**Work required**
Repeat all of the entries, please, keeping each line exact.

**Data for review**
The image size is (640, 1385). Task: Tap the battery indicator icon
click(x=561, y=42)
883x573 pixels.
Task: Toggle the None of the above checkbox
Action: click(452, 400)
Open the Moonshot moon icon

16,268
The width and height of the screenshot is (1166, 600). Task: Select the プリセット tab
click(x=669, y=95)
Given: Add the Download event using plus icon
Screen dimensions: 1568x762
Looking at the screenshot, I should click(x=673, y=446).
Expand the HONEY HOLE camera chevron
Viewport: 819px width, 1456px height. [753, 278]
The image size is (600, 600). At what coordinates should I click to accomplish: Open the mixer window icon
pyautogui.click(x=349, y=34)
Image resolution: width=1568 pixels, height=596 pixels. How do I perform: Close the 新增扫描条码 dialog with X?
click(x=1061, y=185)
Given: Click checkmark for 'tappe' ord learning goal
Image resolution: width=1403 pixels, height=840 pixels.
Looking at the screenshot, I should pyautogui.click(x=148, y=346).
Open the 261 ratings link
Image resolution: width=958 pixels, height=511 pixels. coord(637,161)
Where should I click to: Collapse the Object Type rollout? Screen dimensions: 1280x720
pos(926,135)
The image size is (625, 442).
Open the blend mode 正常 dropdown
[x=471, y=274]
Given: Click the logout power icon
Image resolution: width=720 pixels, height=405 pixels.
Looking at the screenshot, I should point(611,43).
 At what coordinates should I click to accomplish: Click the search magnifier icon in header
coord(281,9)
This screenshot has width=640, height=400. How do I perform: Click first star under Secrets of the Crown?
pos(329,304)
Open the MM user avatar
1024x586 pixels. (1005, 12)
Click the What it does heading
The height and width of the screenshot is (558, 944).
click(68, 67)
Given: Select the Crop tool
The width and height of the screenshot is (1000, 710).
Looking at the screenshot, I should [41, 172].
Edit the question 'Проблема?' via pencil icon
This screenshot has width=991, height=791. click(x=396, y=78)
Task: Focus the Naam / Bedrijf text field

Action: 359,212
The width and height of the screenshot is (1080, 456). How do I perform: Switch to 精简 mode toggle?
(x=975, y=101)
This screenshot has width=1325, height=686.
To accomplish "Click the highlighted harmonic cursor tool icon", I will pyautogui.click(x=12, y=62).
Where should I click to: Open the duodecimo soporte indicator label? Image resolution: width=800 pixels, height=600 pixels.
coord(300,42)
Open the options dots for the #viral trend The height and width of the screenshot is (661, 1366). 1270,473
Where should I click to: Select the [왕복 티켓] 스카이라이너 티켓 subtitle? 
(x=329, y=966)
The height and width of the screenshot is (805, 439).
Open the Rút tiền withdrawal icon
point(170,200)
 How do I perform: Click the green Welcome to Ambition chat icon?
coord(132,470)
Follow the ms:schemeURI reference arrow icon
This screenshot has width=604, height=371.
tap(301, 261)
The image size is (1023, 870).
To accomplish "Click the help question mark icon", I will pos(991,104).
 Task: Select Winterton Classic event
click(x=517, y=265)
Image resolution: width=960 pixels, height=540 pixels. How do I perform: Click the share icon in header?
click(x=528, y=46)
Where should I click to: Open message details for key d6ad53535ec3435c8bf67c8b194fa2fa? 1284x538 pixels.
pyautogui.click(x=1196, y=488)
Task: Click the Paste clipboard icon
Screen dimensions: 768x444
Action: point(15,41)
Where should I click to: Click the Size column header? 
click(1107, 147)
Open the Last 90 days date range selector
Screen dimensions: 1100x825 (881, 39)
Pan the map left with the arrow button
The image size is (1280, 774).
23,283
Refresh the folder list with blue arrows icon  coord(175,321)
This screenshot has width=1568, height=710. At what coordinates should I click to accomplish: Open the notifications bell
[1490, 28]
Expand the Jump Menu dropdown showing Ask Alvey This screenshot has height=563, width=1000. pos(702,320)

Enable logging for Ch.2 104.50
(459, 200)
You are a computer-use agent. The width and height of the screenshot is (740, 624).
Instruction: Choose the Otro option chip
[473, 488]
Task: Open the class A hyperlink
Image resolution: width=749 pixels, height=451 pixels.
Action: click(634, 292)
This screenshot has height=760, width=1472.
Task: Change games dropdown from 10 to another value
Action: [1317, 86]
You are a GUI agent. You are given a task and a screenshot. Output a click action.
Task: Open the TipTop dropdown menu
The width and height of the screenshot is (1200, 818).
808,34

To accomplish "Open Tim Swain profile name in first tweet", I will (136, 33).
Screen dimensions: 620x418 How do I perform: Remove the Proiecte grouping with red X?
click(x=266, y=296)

**Answer**
The image size is (640, 1385). Task: Tap the battery indicator icon
click(x=561, y=42)
883x573 pixels.
Task: Toggle the None of the above checkbox
Action: click(452, 400)
Open the Moonshot moon icon

16,268
The width and height of the screenshot is (1166, 600). Task: Select the プリセット tab
click(x=669, y=95)
Given: Add the Download event using plus icon
Screen dimensions: 1568x762
Looking at the screenshot, I should click(x=673, y=446).
Expand the HONEY HOLE camera chevron
Viewport: 819px width, 1456px height. [753, 278]
The image size is (600, 600). At what coordinates should I click to accomplish: Open the mixer window icon
pyautogui.click(x=349, y=34)
Image resolution: width=1568 pixels, height=596 pixels. How do I perform: Close the 新增扫描条码 dialog with X?
click(x=1061, y=185)
Given: Click checkmark for 'tappe' ord learning goal
Image resolution: width=1403 pixels, height=840 pixels.
Looking at the screenshot, I should pyautogui.click(x=148, y=346).
Open the 261 ratings link
Image resolution: width=958 pixels, height=511 pixels. coord(637,161)
Where should I click to: Collapse the Object Type rollout? Screen dimensions: 1280x720
pos(926,135)
The image size is (625, 442).
Open the blend mode 正常 dropdown
[x=471, y=274]
Given: Click the logout power icon
Image resolution: width=720 pixels, height=405 pixels.
Looking at the screenshot, I should point(611,43).
 At what coordinates should I click to accomplish: Click the search magnifier icon in header
coord(281,9)
This screenshot has width=640, height=400. How do I perform: Click first star under Secrets of the Crown?
pos(329,304)
Open the MM user avatar
1024x586 pixels. (1005, 12)
Click the What it does heading
The height and width of the screenshot is (558, 944).
click(68, 67)
Given: Select the Crop tool
The width and height of the screenshot is (1000, 710).
Looking at the screenshot, I should [41, 172].
Edit the question 'Проблема?' via pencil icon
This screenshot has width=991, height=791. click(x=396, y=78)
Task: Focus the Naam / Bedrijf text field

Action: 359,212
The width and height of the screenshot is (1080, 456). How do I perform: Switch to 精简 mode toggle?
(x=975, y=101)
This screenshot has width=1325, height=686.
To accomplish "Click the highlighted harmonic cursor tool icon", I will pyautogui.click(x=12, y=62).
Where should I click to: Open the duodecimo soporte indicator label? Image resolution: width=800 pixels, height=600 pixels.
coord(300,42)
Open the options dots for the #viral trend The height and width of the screenshot is (661, 1366). 1270,473
Where should I click to: Select the [왕복 티켓] 스카이라이너 티켓 subtitle? 
(x=329, y=966)
The height and width of the screenshot is (805, 439).
Open the Rút tiền withdrawal icon
point(170,200)
 How do I perform: Click the green Welcome to Ambition chat icon?
coord(132,470)
Follow the ms:schemeURI reference arrow icon
This screenshot has width=604, height=371.
tap(301, 261)
The image size is (1023, 870).
To accomplish "Click the help question mark icon", I will pos(991,104).
 Task: Select Winterton Classic event
click(x=517, y=265)
Image resolution: width=960 pixels, height=540 pixels. How do I perform: Click the share icon in header?
click(x=528, y=46)
Where should I click to: Open message details for key d6ad53535ec3435c8bf67c8b194fa2fa? 1284x538 pixels.
pyautogui.click(x=1196, y=488)
Task: Click the Paste clipboard icon
Screen dimensions: 768x444
Action: point(15,41)
Where should I click to: Click the Size column header? 
click(1107, 147)
Open the Last 90 days date range selector
Screen dimensions: 1100x825 (881, 39)
Pan the map left with the arrow button
The image size is (1280, 774).
23,283
Refresh the folder list with blue arrows icon  coord(175,321)
This screenshot has width=1568, height=710. At what coordinates should I click to accomplish: Open the notifications bell
[1490, 28]
Expand the Jump Menu dropdown showing Ask Alvey This screenshot has height=563, width=1000. pos(702,320)

Enable logging for Ch.2 104.50
(459, 200)
You are a computer-use agent. The width and height of the screenshot is (740, 624).
Instruction: Choose the Otro option chip
[473, 488]
Task: Open the class A hyperlink
Image resolution: width=749 pixels, height=451 pixels.
Action: click(634, 292)
This screenshot has height=760, width=1472.
Task: Change games dropdown from 10 to another value
Action: [1317, 86]
You are a GUI agent. You are given a task and a screenshot. Output a click action.
Task: Open the TipTop dropdown menu
The width and height of the screenshot is (1200, 818).
808,34

To accomplish "Open Tim Swain profile name in first tweet", I will (136, 33).
Screen dimensions: 620x418 How do I perform: Remove the Proiecte grouping with red X?
click(x=266, y=296)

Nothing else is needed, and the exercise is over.